La péninsule italienne semble se scinder en deux sous l’effet d’une météo contrastée, avec un nord préservé par un anticyclone persistant et un sud confronté à un vortex dépressionnaire actif.
Alors que l’automne avance à grands pas, l’Italie se retrouve face à un paysage météorologique profondément divisé, tel un pays coupé en deux par une ligne imaginaire. D’un côté, une masse d’air stable et de haute pression s’est installée, dominant le ciel du nord et une bonne partie du centre. Cette configuration garantit des journées ensoleillées aux allures de fin d’été, avec des températures douces et un ciel majoritairement dégagé. De l’autre, un tableau bien plus agité se dessine, marqué par la présence d’un vortex cyclonique ralenti, naviguant de la Méditerranée occidentale vers le sud de la Botte.

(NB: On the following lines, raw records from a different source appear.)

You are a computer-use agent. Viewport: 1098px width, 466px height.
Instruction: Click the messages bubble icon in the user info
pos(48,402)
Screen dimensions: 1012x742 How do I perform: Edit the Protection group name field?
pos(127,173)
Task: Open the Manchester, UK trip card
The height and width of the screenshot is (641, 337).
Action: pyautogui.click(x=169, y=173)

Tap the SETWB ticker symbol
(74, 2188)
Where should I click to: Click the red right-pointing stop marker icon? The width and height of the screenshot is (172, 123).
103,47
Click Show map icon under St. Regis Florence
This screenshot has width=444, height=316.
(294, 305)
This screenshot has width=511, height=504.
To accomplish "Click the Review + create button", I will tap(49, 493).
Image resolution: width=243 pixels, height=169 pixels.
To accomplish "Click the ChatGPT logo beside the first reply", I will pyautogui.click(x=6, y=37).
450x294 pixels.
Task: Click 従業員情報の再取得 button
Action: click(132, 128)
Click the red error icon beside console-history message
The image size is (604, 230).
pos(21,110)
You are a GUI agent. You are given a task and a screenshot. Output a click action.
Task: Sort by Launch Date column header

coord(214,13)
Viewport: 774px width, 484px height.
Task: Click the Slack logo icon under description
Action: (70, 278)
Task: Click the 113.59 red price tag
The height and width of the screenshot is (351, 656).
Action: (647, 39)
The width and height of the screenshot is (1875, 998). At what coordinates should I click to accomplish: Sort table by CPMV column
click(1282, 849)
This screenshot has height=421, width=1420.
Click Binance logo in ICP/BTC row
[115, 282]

Au nord, le cœur de l’anticyclone, actuellement centré sur le Royaume-Uni, étend son influence, formant une barrière infranchissable pour les systèmes perturbés. Cette « bulle de stabilité » dévie les fronts instables vers le sud, épargnant des villes comme Milan, Turin, Bologne et Florence. Le ciel y reste limpide, avec des maximales atteignant encore 22 à 24°C en journée, des valeurs nettement supérieures aux moyennes saisonnières. Les vents sont faibles, l’humidité contenue, favorisant une sensation de bien-être et une douceur presque anormale pour la période.
Cependant, le revers de la médaille révèle un tout autre scénario. Entre les Baléares, la Sardaigne et la péninsule Ibérique, une dépression d’origine atlantique s’est formée et se dirige vers le sud de la mer Tyrrhénienne, profitant de l’absence d’obstacles anticycloniques au sud. Ce cyclone génère déjà des phénomènes météorologiques notables en Sardaigne et en Sicile, où des orages intenses, des averses soudaines et des rafales de vent dépassant les 50 km/h ont été enregistrés. La mer y est agitée, particulièrement sur les côtes exposées aux vents du sud.
Cette dynamique suit un schéma automnal classique, caractérisé par des infiltrations d’air marin humide et instable qui viennent rencontrer un sol encore réchauffé. Cette rencontre favorise la formation de cumulonimbus et le risque de pluies localement abondantes. Dans les jours à venir, le risque de phénomènes violents, tels que des orages stationnaires, est élevé, notamment en Calabre, Basilicate, Sicile orientale et sur le secteur ionien des Pouilles. Dans ces régions, la confrontation entre l’air frais en altitude et l’air plus chaud au sol pourrait engendrer des systèmes orageux d’une grande intensité, accompagnés de grêle et de rafales de vent.
Les jours les plus critiques sont attendus jeudi 16 et vendredi 17 octobre, lorsque l’instabilité atteindra son paroxysme. Les modèles météorologiques indiquent que le courant cyclonique actif sur le sud de la mer Tyrrhénienne continuera de s’alimenter en humidité, maintenant le cyclone actif et le faisant progresser lentement vers l’est. Cependant, les intempéries ne seront pas continues. Le samedi 18 octobre pourrait marquer une brève accalmie, avec un ciel toujours très nuageux mais des précipitations plus rares et isolées.
Cette pause risque toutefois de ne pas durer. Les dernières prévisions suggèrent l’arrivée, dès le dimanche 19 octobre, d’un second vortex cyclonique, potentiellement plus organisé et puissant, issu du canal de Sicile. Cette nouvelle perturbation promet d’intensifier les conditions météorologiques défavorables, affectant particulièrement la Sicile orientale, la Calabre ionienne et les côtes des Pouilles. Des vagues de submersion et des inondations locales sont possibles, notamment dans les zones urbaines mal équipées en matière de drainage.